Candlelight Vigils Part II

This is Part II of a two part blog post:

"He was a faggot," exclaimed one of Matthew Sheppard's torturers.

"Please don't go in," I pleaded.

It's quite amazing to me how many thoughts can pass through my mind in just one minute. I was all of a sudden thinking of the faggots in my life. My best friend died of AIDS in 1992 and my life would never be the same. This was in my pre-vegan years and I had done very little work to help animals.

As I stood outside the coliseum holding my candle I thought of the thousands of my lesbian and gay brothers and sisters who were also holding candles that night for a young "faggot" who would die from his beating. Their outrage was my outrage. I also shared outrage with my fellow protesters holding signs and candles trying to let good people know that they have no place attending a circus.

"Get a life," a man told me while walking past me with his wife and three children. I always love this comment.

A constant voice for the voiceless, an unapologetic animal rights and human rights activist, a person of faith, veteran, in recovery, a pretty decent part of my community. I spend most waking hours trying to make the world a better place for all living beings. He wants me to get a life.

"Please don't support cruelty," I ask as the entering crowd thins just before the circus is about to begin.

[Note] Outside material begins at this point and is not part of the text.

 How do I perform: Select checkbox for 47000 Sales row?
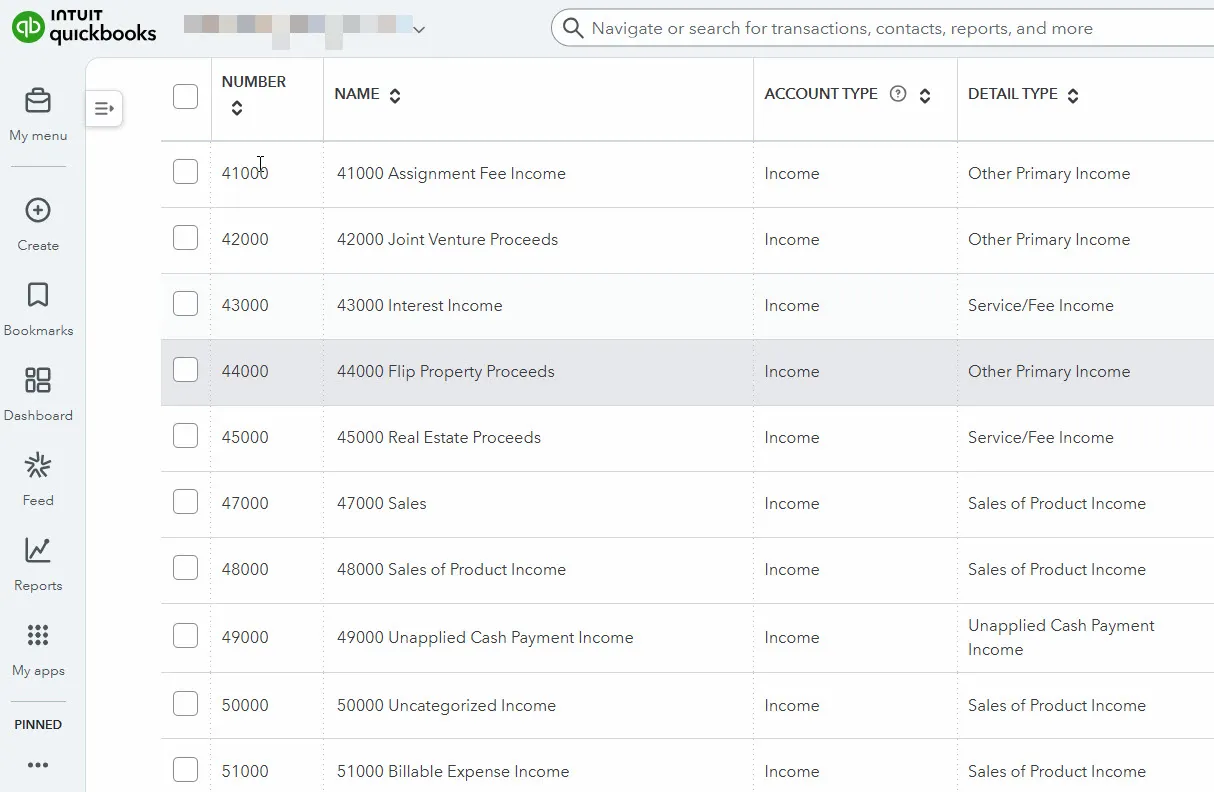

Over one hundred and fifty people attended the circus protest that night. I was the only openly gay man protesting that evening. Although there are those in the gay community that are entrenched in the leather community and others who believe animal testing is absolutely necessary, it is difficult for me to comprehend that I am the sole, openly gay representation at this protest.

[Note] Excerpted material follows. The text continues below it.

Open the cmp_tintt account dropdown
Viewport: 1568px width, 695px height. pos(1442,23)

Present day, AIDS is killing thousands annually (I believe the number was around 18,000 in the US in 2010). Gay communities across the country were destroyed in the late eighties through the mid nineties. Activists joined together to fight discrimination towards people with HIV/AIDS and to fight for federal dollars to find a cure. Fighting amongst groups could not happen while friends, lovers, and partners were dying. Fighting together could create change. Those fighting to end the torture of animals, whether the torture happens on a fur farm, factory farm or a circus, all have a common denominator.

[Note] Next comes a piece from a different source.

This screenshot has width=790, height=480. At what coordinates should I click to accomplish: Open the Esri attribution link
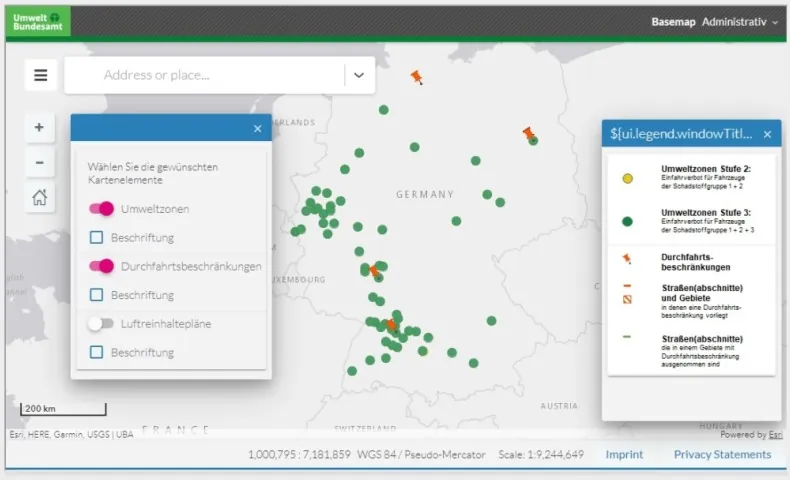point(775,435)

Yet as millions of animals suffer. many groups (and individuals) spend time fighting or attacking other groups because of different opinions rather than fighting the torturers. Those who profit from killing animals smile when those are the voice for animals fight publicly. Some animal groups have become more like Focus on the Family by telling people you either agree with us or you don't. If one doesn't agree with these groups 100% then stay away. No discussion, no invitation to sit down and discuss what they might have in common. Our message is correct and yours is not. Meanwhile, millions continue to suffer.

AIDS has had a huge affect on my life. Does testing on mice and rats bring us closer to a cure? I think not. I have heard those who support testing tell people like me that one cannot be against testing on animals and support a cure for AIDS. That is way off base. Yet the schism between the animal rights community and the gay and lesbian community definitely has roots in the AIDS disaster. Fortunately, this is changing.

Another candlelight vigil. Angie Zapata was a transgender woman living in Greeley, Colorado. In July, 2008 Angie was beaten to death in her apartment by a man who discovered she was not born a woman. She was beaten with a fire extinguisher. Her family and community were devastated. I was devastated. Will I be the only animal rights activist at her candlelight vigil?